It is usually the National Rifle Association trotting out the slippery slope argument. For instance, they say, if we ban 30-round clips for assault weapons now they will eventually ban your bird-hunting shotgun.
But here’s the real slippery-slope danger in this gun-crazy nation.
A Maine state legislator has now proposed a bill allowing teachers and other school employees to carry concealed firearms in Maine schools.
The Associated Press reports that State Sen. David Burns, R-Whiting, wants to allow certain school employees to carry guns.
To people who grew up in the 1950’s, ’60s or ’70s this must seem surreal.
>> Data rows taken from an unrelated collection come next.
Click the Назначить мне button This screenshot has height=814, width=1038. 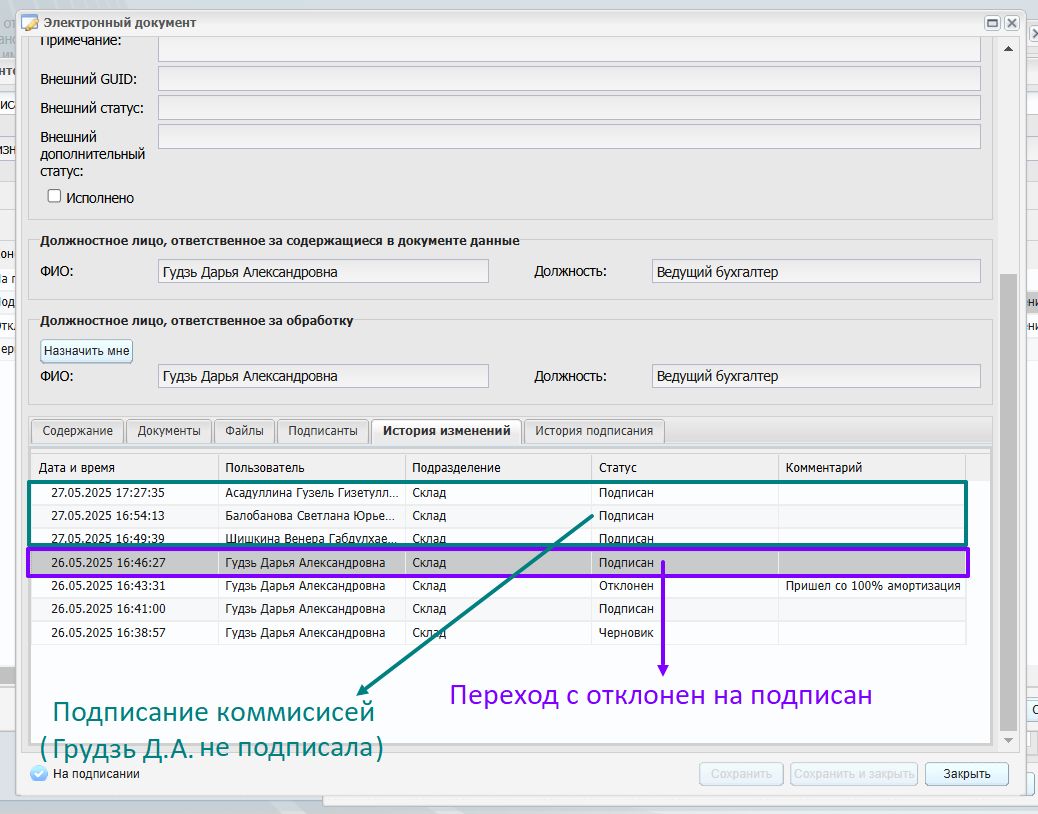point(87,351)
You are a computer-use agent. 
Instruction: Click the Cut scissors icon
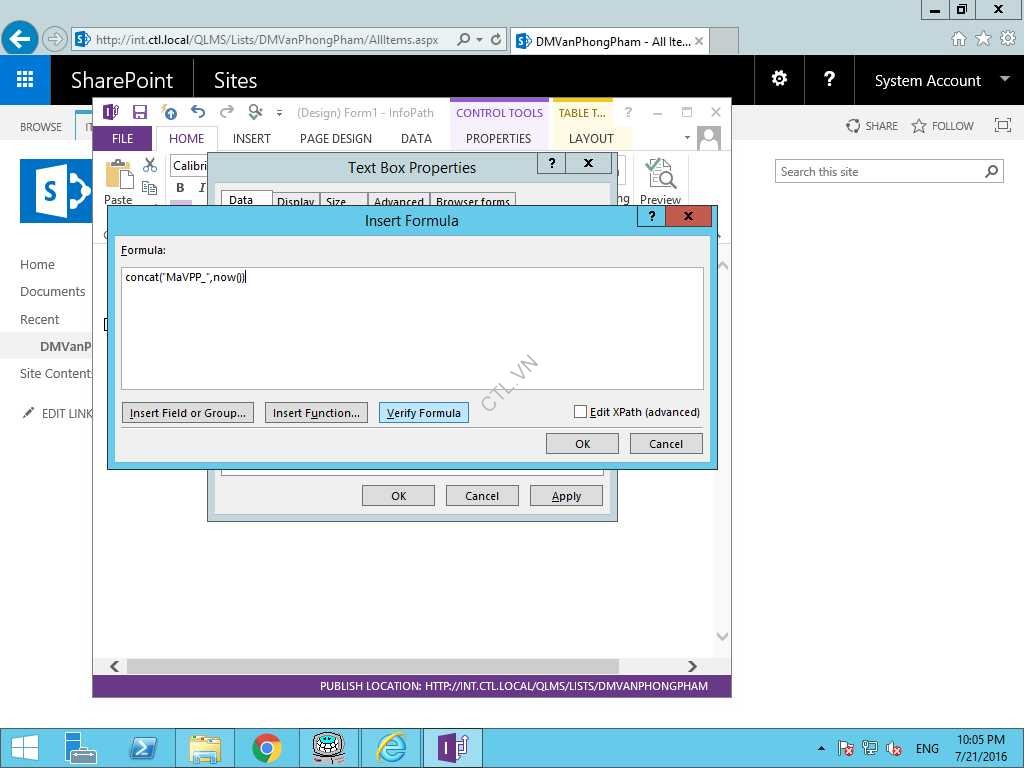(150, 165)
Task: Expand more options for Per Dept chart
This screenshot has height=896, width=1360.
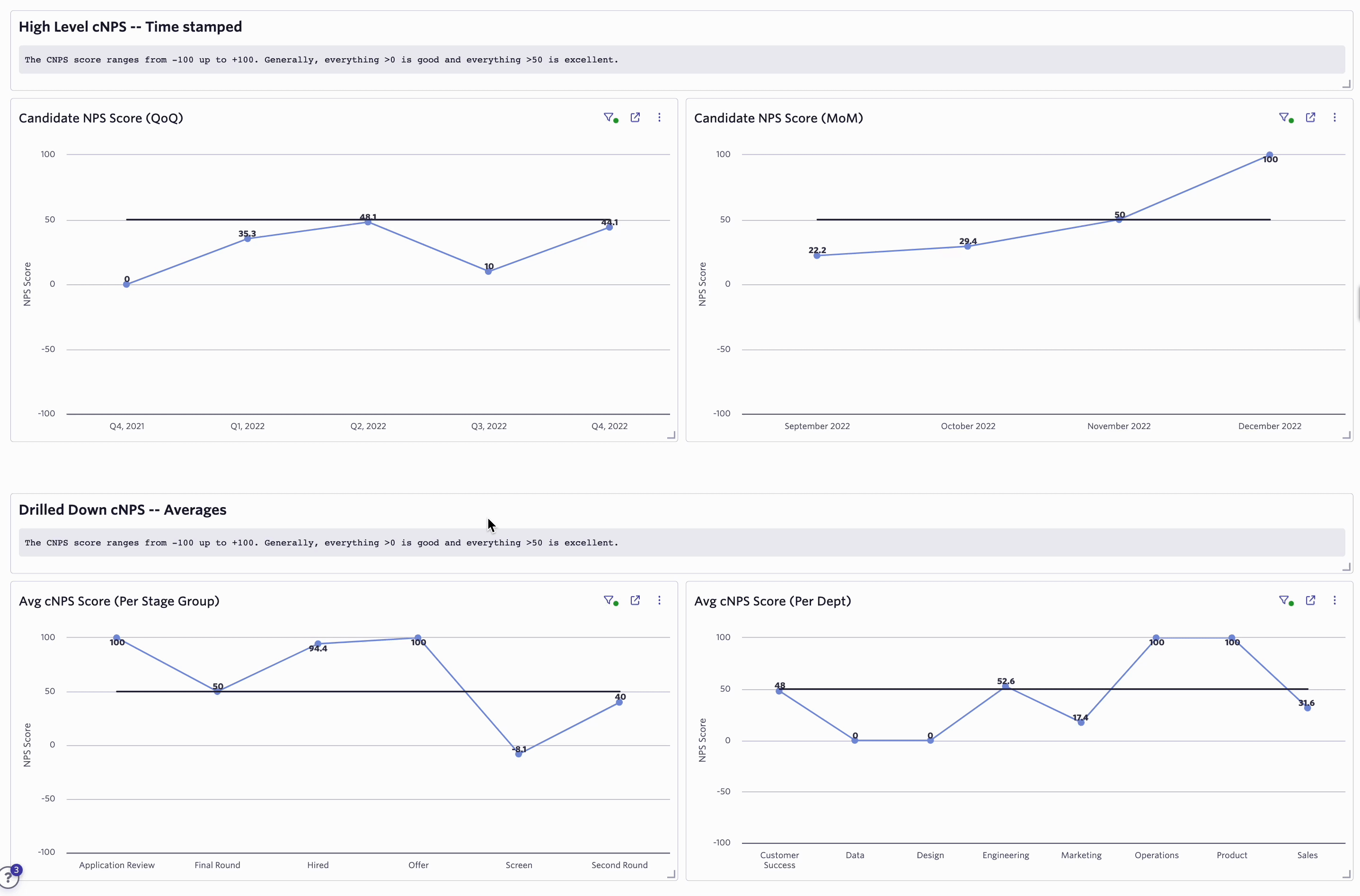Action: click(x=1334, y=600)
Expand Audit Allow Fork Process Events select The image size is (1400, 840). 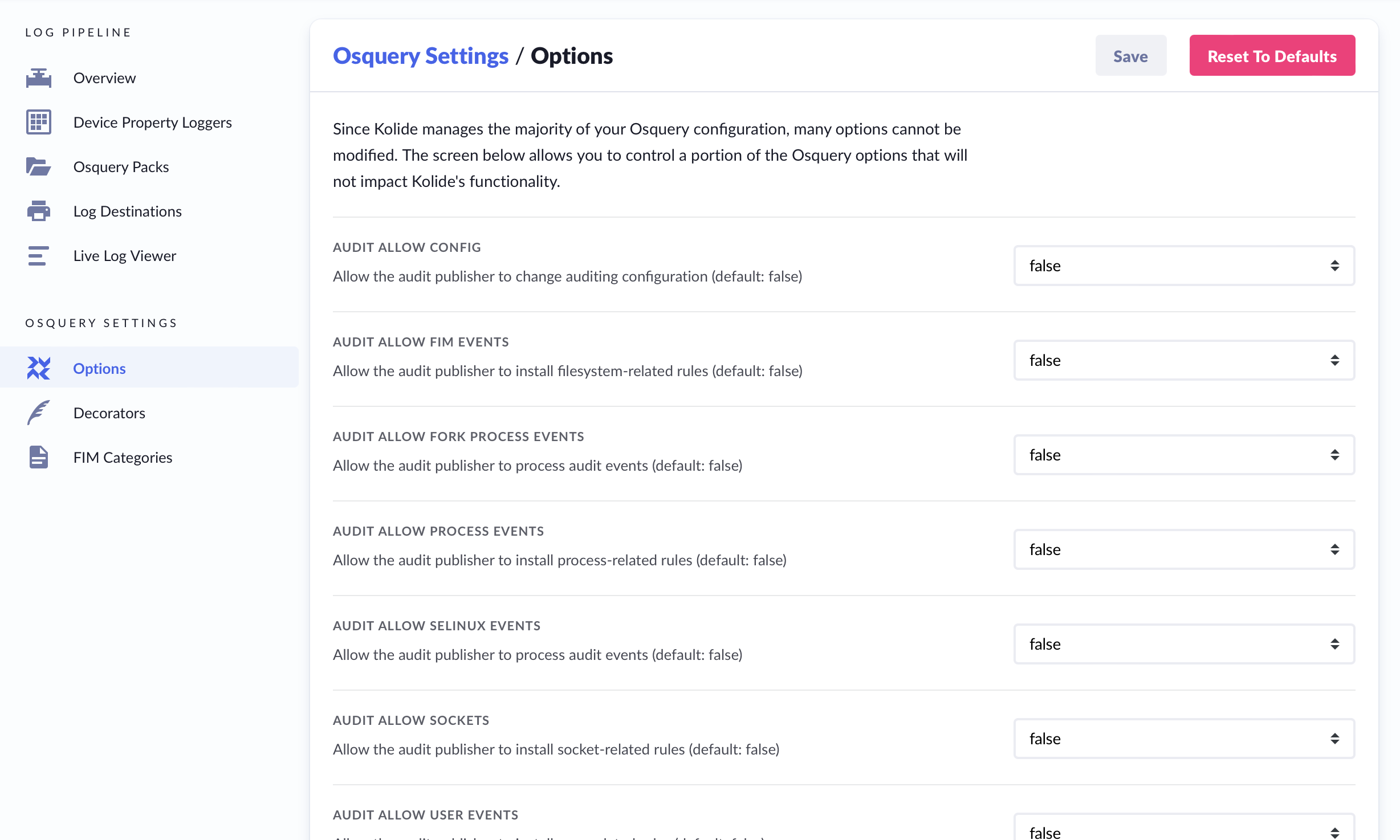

Sure, the Russians might drop a bomb on your school back then, but the thought of a community member showing up to kill the kids was simply unthinkable.
Most dads had served in the military during World War II, they knew all about guns and many had seen the result of gun violence close up.
They were more interested in buying homes than investing their life savings in personal arsenals.
We feared Communists, but the thought of collecting guns to possibly fight our own military and government only occurred to the lunatic fringe. That idea, by the way, has gone rather mainstream these days.
Times change, of course, and the biggest documented change is that we now have tens of millions more guns in circulation. Meanwhile, teenagers are regularly killing each other in inner cities, mass shootings occur with some regularity and we are all more frightened of gun violence than we have been in our nation’s history.
But the arm-the-teacher bills sweeping the country seem to show that we have reached a dangerous tipping point or, as the NRA likes to say, a slippery slope.
There are now so many guns, and so much gun violence, that ordinary Americans (like teachers) feel they may need to be armed to protect themselves from all the nuts with guns.
So, we arm the teachers.
What next? College professors? Gun idiots are often attracted to college campuses.
How about arming certain employees in their workplaces in case a disgruntled worker goes off his rocker? That happens, too.
Perhaps some postal workers should be armed because, you know, somebody might just go “postal.”
And theater ushers. Perhaps they should be armed to return fire when some heavily armed nut job wearing body armor opens fire on the audience.
How about clerks and store managers at malls? A number of angry lunatics have chosen malls and shopping centers to carry out their mayhem.
Perhaps, as the NRA hopes, each of us will one day carry a gun in case some demented driver with road rage starts waving a handgun in our face.
You see, this is where we are headed, into a world as NRA President Wayne LaPierre famously described, of many more “good guys with guns” ever vigilant for more and more “bad guys with guns.”
The U.S. has the most heavily armed civilian population in the world and we have, by several magnitudes, the highest gun-death rate outside of countries at war or facing drug wars.
More guns, more violence. More guns, more violence.
Does anyone really think that’s a coincidence?